Hans Gruber remains one of cinema’s quintessential bad guys, played with epic levels of evil charm by Alan Rickman. Let’s ignore the fact that this is yet another case where a Brit plays the bad guy. It’s almost impossible to tell that this is his first major film appearance, to the point where he’s perhaps one of the all time iconic sreen villains. Bruce Willis kicked off an action career as John McClane, a man who, ever so slowly over the course of five films (to date) has lost his bite and his ability to swear. In any case, that’s a point for a later review. For this film at least, McClane is a quintessential action hero, the everyman cop placed into a situation that defies credulity. Bonnie Bedelia doesn’t have a great amount to do as John’s wife Holly, but does at least represent a woman who is good at her job.
Her presence does also create a certain tension seeing as we know her husband is the one causing all the problems for Gruber and his men, and there’s the constant worry that she will be discovered at any moment. This situation is not helped by fellow employee Ellis, a cut-price Alan Rickman if you will. His cocaine addiction aside, Ellis is also a smarmy, self-centred jerk and acts as a counterpoint to both McClane and Gruber. Other than Karl, the minion who looks like he should be in a power metal band, and Theo, the computer expert tasked with breaking through Nakatomi’s security, the remaining goons are defined solely by the description that they’re German. And let’s not forget Argyle, the young limo driver who picks up McClane from the airport early on and spends the majority of the film sat in the car park with a huge stuffed teddy bear.

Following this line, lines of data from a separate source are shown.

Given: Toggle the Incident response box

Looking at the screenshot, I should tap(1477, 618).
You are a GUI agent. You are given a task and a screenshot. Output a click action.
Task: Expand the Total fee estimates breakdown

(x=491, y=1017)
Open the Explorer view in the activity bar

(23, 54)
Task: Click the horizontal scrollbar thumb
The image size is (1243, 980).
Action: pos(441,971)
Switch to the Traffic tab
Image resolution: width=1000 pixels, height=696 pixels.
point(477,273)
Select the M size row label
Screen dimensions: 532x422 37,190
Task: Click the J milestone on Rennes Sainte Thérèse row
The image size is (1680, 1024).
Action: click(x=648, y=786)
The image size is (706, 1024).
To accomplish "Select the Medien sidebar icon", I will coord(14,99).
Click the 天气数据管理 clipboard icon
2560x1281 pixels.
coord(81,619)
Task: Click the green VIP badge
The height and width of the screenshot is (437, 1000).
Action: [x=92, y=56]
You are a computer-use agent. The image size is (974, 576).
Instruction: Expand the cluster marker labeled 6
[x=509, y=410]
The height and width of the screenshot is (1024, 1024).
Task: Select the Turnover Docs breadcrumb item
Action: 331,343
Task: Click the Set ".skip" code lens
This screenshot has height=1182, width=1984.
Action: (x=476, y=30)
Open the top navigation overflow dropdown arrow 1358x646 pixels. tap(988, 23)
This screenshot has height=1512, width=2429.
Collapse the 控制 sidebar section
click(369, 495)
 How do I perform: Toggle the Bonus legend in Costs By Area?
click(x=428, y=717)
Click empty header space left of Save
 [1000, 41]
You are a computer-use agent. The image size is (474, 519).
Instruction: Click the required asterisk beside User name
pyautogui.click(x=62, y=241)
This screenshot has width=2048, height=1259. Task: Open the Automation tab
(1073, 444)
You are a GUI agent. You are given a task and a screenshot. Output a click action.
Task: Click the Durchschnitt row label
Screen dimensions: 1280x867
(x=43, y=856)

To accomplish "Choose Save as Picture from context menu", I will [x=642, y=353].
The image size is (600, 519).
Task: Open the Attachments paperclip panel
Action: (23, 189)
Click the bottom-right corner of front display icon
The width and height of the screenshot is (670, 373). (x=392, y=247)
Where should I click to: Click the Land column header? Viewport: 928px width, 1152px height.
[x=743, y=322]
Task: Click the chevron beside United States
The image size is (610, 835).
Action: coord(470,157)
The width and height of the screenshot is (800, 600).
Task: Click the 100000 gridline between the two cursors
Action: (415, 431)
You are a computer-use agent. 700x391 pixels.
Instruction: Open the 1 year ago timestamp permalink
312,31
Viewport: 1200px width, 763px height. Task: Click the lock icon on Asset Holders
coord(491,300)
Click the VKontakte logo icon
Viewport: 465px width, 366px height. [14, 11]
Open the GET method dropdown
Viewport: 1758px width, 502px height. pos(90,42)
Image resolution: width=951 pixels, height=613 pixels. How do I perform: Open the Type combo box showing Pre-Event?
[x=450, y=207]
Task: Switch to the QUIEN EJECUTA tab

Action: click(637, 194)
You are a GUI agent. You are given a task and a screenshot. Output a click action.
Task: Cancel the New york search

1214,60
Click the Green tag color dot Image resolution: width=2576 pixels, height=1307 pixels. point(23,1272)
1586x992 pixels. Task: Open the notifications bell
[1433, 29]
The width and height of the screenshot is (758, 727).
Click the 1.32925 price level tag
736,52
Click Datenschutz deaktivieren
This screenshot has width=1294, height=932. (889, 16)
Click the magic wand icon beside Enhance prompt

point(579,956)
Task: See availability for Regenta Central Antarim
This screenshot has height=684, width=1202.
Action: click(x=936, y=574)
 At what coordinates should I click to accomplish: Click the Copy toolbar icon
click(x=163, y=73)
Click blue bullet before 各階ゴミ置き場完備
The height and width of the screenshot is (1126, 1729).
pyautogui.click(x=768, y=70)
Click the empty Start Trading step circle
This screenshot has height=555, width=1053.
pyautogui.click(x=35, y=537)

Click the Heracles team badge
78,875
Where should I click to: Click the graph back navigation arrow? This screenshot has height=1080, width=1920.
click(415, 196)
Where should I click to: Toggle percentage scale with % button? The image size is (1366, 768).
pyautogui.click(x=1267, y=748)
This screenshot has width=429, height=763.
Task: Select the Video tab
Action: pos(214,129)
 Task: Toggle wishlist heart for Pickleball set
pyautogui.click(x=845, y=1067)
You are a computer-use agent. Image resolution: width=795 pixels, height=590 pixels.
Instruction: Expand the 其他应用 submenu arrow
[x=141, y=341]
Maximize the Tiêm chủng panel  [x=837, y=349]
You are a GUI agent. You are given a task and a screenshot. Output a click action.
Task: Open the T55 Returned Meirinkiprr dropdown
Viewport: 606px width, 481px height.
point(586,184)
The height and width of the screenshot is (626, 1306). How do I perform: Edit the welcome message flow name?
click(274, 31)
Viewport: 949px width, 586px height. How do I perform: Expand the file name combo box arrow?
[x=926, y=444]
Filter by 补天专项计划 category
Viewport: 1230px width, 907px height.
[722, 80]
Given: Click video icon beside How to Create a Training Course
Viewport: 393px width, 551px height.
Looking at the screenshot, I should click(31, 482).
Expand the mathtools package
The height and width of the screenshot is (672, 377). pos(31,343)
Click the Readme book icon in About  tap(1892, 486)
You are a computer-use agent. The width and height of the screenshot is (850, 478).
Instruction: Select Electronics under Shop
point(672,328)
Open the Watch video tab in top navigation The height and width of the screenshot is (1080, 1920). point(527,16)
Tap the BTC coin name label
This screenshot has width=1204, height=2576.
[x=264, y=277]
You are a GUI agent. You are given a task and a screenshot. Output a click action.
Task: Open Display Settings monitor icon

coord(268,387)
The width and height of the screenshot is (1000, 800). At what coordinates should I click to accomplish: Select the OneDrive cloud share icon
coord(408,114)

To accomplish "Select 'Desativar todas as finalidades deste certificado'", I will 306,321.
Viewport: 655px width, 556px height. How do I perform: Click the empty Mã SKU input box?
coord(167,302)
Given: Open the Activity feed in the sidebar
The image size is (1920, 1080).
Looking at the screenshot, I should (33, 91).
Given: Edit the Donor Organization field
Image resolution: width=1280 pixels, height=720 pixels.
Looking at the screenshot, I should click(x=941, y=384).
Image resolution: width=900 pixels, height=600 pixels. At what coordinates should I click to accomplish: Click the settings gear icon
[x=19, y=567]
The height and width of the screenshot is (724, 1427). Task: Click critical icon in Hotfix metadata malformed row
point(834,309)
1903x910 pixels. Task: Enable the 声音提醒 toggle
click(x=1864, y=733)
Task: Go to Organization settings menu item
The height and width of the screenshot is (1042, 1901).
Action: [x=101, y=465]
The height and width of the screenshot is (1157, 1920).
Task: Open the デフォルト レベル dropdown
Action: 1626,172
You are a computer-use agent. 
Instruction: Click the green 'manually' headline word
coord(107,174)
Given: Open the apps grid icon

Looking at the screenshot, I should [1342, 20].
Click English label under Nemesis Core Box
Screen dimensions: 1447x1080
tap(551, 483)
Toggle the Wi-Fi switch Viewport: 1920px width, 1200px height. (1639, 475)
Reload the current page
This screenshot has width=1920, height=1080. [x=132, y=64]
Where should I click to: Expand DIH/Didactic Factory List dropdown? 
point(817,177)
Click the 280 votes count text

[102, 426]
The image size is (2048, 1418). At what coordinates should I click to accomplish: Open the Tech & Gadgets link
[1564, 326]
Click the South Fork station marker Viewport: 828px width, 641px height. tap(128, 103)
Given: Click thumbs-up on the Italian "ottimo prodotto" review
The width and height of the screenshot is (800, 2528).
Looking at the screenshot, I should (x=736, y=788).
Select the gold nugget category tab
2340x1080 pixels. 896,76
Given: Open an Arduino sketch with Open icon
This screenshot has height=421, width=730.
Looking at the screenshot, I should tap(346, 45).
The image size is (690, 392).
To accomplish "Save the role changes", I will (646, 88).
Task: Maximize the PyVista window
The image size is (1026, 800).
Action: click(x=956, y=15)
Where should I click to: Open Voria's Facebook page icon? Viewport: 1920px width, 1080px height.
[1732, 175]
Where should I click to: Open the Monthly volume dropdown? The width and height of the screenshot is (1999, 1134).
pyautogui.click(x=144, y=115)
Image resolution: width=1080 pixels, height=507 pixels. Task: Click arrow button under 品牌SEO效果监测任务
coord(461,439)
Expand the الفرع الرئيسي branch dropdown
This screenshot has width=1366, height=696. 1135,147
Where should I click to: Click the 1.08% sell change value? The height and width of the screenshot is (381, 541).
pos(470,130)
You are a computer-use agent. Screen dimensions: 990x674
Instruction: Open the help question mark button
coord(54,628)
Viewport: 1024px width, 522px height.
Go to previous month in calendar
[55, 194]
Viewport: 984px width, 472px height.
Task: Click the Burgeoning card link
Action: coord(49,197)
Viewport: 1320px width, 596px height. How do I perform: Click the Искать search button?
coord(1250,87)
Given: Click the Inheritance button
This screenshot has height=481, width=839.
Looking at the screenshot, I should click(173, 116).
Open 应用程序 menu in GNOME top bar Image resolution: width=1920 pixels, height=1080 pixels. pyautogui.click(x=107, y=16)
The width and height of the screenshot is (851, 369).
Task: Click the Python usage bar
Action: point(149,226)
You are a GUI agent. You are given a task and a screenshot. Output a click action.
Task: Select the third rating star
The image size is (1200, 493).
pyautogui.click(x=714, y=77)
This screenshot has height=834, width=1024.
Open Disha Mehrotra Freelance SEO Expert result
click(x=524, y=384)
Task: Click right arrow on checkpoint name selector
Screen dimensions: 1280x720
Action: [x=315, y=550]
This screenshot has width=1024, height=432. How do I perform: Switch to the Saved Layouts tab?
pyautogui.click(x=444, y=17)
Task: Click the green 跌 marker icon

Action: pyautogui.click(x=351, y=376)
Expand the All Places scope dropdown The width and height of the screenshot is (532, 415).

As an action film you’d expect Die Hard to throw a few exciting set pieces your way, and it delivers in this respect quite substantially. There are that many dotted around the film that it’s difficult to single out any as they’re all well presented and exciting. The attempts to get inside the building, both with the SWAT team and when FBI agents Johnson and Johnson (no relation) make their assault, are expertly set up by John McTiernan and are edited for maximum impact. Even in the brief moments of introspection, particularly where McClane and new best friend Al “I shot a kid” Powell have a discussion whilst McClane deals with a nasty glass-related problem, the story is still pushing forward and the scene serves to set up the final act.
Okay, so there are a couple of bits that don’t add up (Karl emerging from the rubble, for example), but it works within the concept of the film simply because it entertains the audience. On that note it’s an incredibly quotable film, filled with one liners that can be used in a multitude of everyday situations. Throw in the obligatory explosive action sequences and you have a film that never fails to entertain, no matter how many times you’ve seen it previously. Yippee-ki-yay and all that.
Is there an Alan Rickman-style plummet?: Well yeah, this is the film that spawned it!